Task statement >> Could you state how many lines of the material hold "computer"? Include nothing beyond the number.

● ● ● ● ● ● ●

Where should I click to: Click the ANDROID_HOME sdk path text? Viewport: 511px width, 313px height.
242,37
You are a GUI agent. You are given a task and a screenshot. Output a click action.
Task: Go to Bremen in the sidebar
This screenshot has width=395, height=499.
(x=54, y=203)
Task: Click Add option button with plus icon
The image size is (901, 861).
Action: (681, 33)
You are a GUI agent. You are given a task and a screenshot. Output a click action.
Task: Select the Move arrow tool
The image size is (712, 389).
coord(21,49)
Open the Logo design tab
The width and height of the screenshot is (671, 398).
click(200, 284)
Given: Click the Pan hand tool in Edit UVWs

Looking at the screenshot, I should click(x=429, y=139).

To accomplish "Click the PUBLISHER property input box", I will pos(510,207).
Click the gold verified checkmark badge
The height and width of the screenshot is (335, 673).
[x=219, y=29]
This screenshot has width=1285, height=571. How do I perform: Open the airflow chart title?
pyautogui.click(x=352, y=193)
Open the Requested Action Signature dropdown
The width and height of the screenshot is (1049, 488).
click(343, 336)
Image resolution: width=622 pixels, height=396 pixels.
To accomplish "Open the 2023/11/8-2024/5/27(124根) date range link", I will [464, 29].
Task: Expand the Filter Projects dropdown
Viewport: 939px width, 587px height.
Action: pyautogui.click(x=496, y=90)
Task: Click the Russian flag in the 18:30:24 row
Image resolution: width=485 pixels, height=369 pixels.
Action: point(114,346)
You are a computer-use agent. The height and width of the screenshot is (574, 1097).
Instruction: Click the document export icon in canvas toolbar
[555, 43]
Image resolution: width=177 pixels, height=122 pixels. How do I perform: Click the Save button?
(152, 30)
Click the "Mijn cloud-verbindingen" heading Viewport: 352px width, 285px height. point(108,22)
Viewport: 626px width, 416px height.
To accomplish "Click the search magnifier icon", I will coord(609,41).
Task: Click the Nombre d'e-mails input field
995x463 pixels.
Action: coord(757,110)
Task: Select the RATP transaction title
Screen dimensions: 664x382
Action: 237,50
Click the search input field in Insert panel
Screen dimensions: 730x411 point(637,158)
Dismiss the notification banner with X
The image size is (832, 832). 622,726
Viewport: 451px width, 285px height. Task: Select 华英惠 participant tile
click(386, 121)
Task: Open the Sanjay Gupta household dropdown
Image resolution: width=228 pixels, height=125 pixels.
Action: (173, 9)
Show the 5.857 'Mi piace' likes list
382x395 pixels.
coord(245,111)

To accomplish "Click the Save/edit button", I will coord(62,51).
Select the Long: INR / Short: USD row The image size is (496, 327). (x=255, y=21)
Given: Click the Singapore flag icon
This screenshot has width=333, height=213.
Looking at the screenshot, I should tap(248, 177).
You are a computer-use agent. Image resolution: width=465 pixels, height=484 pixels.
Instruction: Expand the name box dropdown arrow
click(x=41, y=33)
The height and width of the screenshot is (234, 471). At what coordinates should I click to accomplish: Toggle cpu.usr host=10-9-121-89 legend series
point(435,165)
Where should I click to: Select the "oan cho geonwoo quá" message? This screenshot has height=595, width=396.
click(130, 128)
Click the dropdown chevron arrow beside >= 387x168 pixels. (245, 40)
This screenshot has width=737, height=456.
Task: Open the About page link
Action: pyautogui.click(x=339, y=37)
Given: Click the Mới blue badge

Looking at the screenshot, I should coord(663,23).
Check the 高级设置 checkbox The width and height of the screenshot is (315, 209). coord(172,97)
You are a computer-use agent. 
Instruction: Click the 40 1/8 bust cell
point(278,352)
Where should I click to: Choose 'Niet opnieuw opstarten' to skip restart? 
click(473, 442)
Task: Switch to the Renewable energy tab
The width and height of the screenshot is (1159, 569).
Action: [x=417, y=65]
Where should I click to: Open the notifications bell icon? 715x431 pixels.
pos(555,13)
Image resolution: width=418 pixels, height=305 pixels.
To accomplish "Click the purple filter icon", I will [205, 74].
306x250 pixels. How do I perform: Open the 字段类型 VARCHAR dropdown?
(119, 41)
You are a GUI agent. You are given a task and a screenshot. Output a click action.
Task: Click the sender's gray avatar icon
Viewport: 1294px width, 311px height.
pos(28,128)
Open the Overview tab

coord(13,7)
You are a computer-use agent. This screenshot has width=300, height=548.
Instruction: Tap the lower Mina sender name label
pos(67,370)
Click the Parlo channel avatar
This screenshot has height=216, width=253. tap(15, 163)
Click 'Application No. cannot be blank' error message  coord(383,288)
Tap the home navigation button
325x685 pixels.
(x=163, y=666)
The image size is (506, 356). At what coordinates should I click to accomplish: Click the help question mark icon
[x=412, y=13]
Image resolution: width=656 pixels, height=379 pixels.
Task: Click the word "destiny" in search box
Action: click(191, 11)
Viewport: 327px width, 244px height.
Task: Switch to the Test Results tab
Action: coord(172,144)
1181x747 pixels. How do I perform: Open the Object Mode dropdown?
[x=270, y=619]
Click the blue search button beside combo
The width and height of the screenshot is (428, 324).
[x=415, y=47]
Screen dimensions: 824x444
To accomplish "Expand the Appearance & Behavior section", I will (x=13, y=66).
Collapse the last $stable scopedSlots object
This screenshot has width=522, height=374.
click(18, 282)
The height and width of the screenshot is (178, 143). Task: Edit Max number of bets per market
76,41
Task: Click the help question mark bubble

● ● ● ● ● ● ●

Worked solution >> 4